London fashion week is depleted of major names, with Victoria Beckham having joined the Alexander McQueen and Stella McCartney labels on the Paris schedule. Anderson, who created the pregnancy-announcing boiler suit for Rihanna’s Super Bowl half-time show that made front pages all over the world – a derogatory tweet from Donald Trump was the icing on the cake of global publicity – has serious clout in the industry. Sales at Loewe totalled £402m in 2021, a jump of 38% on the previous year, but the lower profile of London fashion week does not provide the publicity platform necessary for growth on that scale. Keeping his eponymous brand in London has required “soul-searching”, Anderson says.

Rihanna performing during the halftime show of Super Bowl LVII wearing Jonathan Anderson’s boiler suit on 12 February 2023. Photograph: Timothy A Clary/AFP/Getty Images

“There is no denying that Paris and Milan have become dominant. But I would not have been able to build my brand without the talent and the people in this country. I am Northern Irish, I work in Britain, and I’m proud to be here, so I believe that I need to be loud about that and to do what I can to help keep talent here at a difficult moment.”

A unitard inspired by a Tesco bag in which Clark once performed, and a onesie fashioned out of an upside down smiley-face T-shirt, will be part of JW Anderson’s catwalk show on Sunday morning, which will be held at the Roundhouse venue in Camden Town where Clark staged some of his most iconic shows. “Clark was part of the reason I got into fashion,” says Anderson. “He symbolised London as a melting pot of self-expression, that was not just about dance but also about gender, about clubbing, about a rebellion against the establishment. His energy was alien to the prevailing culture of the time, and it represented the possibility of a different kind of future.”
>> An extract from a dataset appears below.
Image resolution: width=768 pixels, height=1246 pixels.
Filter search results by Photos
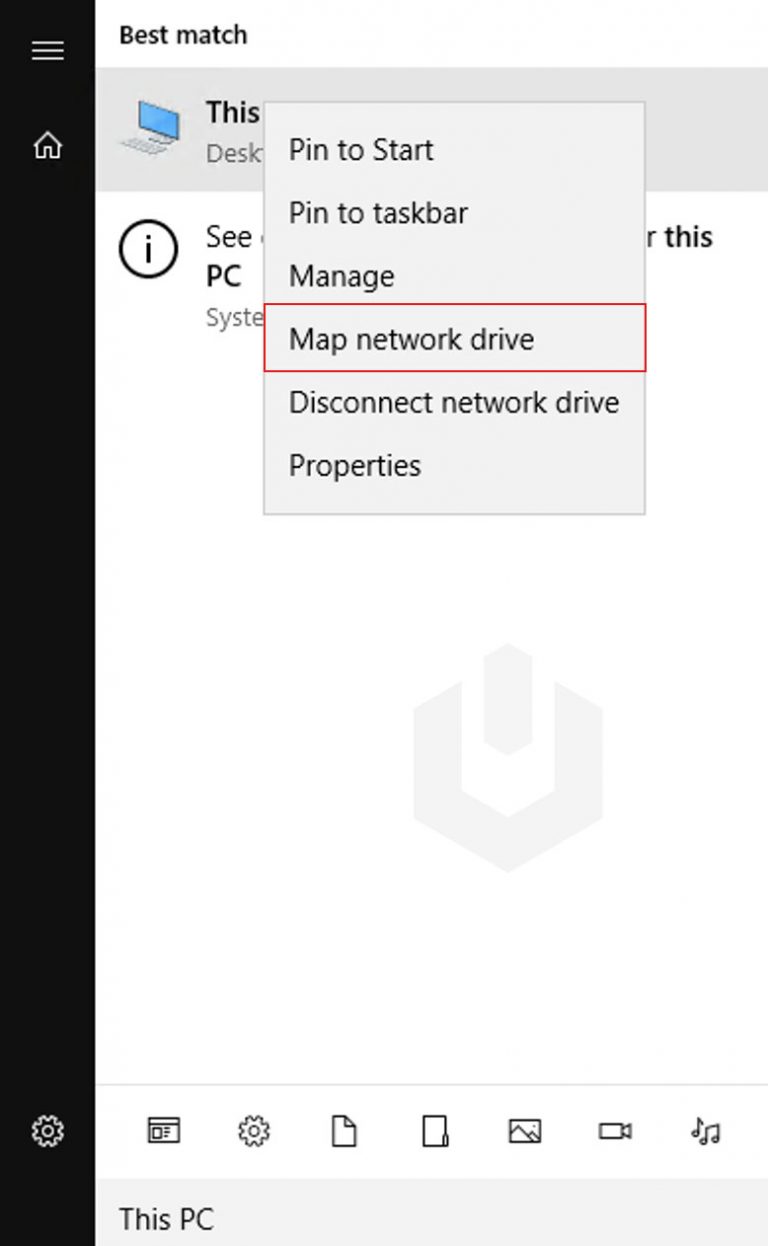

It is this spirit which British fashion needs to rediscover, says Anderson. “British fashion now can’t be tweed skirts, or whatever. Britain is in a very different place now and we can’t hide behind history and heritage. I believe in a creative future for this country, but it is going to require a lot of heavy lifting. And that future is not going to be led by this government, it is going to be led by the people. Fashion and the arts has an important role to play, because you need lateral thinking at a time like this. It is easy to hate fashion because it is associated with commerce – but it has real psychological power. Fashion can be a liberator.”

Shock value has replaced chic as the currency of fashion, with Schiaparelli’s faux-taxidermy lion head cocktail dresses dominating coverage of the most recent haute couture fashion week. Anderson has been one of the drivers of fashion’s shift toward the surreal – a JW Anderson £795 resin clutch bag in the shape of a pigeon went viral last year after it was spotted being cradled by actor Sarah Jessica Parker – but insists that he “tries not to make things that are obnoxiously gross. We have glorified very weird things in fashion in the last few years – and climaxed on the idea of the grotesque. Fashion has become recreational outrage.
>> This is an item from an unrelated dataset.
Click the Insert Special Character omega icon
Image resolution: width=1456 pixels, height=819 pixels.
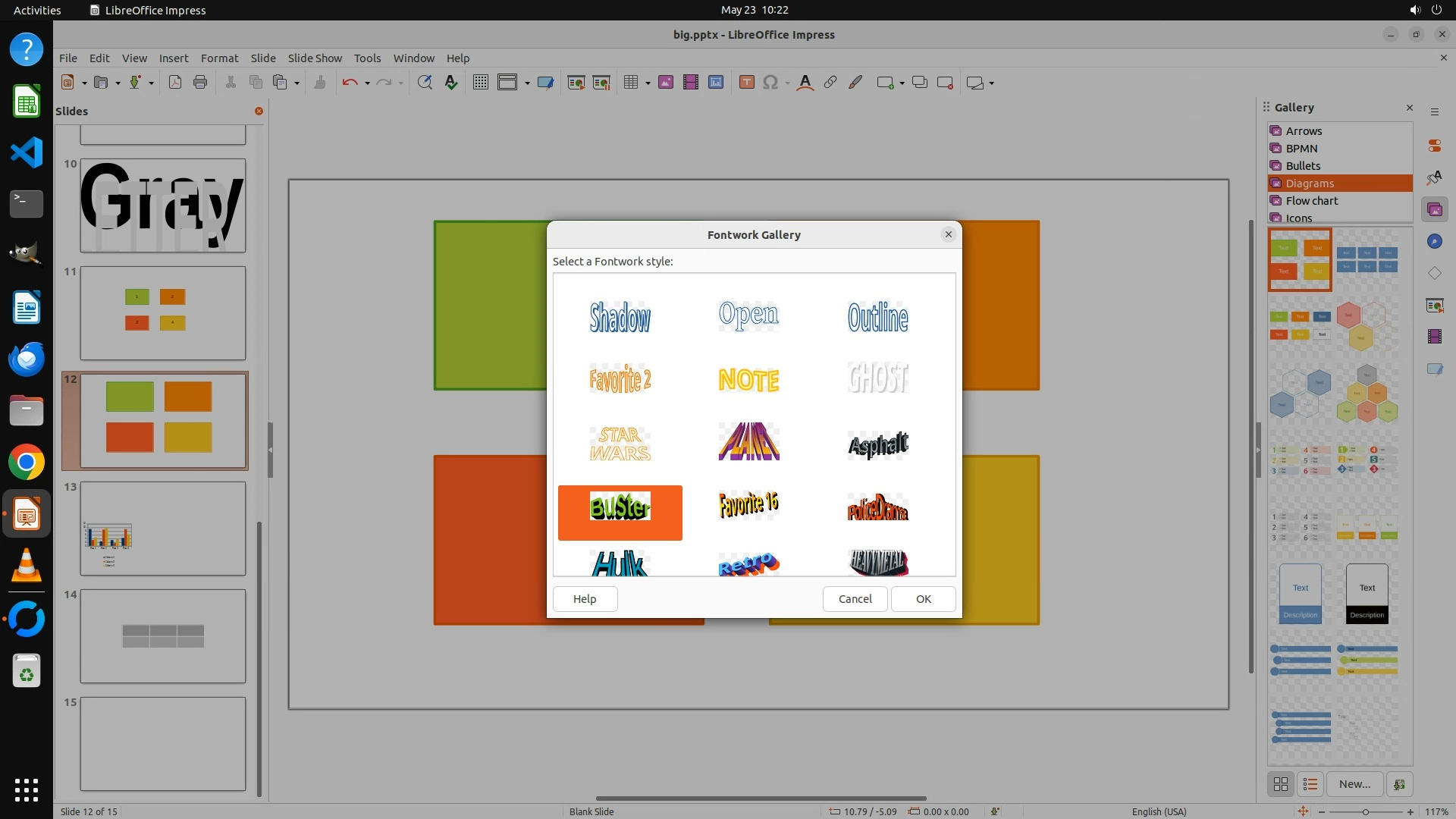click(770, 83)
After Kanye West shocked Paris fashion week with a “White Lives Matter” sweatshirt last year, the first show by Balenciaga after the brand were forced to apologise for a series of offensive advertising images will be a flashpoint of the season, with some editors and buyers set to decline their invitations. Anderson is critical of ‘cancel culture’, pointing out that Alexander McQueen, who shot to fame with the violent imagery of his Highland Rape collection in 1995, would have been likely to have been cancelled “and that can’t be a good thing.” Now, the power of clickbait means that “some people have fallen on the blade of outrage, because they have courted that outrage. That’s a terrible game to play.”
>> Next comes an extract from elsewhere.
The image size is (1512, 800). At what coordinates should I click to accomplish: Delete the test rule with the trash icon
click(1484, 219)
Anderson is not above a controversial accessory. The high-heeled leather mules with toes in the shape of cat paws which will be worn on his catwalk on Sunday are likely to prove catnip – pun intended – to fashion audiences currently in thrall to animal kingdom imagery, from Schiaparelli’s big cats to Anderson’s pigeons. Many will appreciate the reference to designer Martin Margiela’s iconic split-toe Tabi shoes, which first appeared on catwalks in the late 1980s era when Clark found fame as a dancer and choreographer.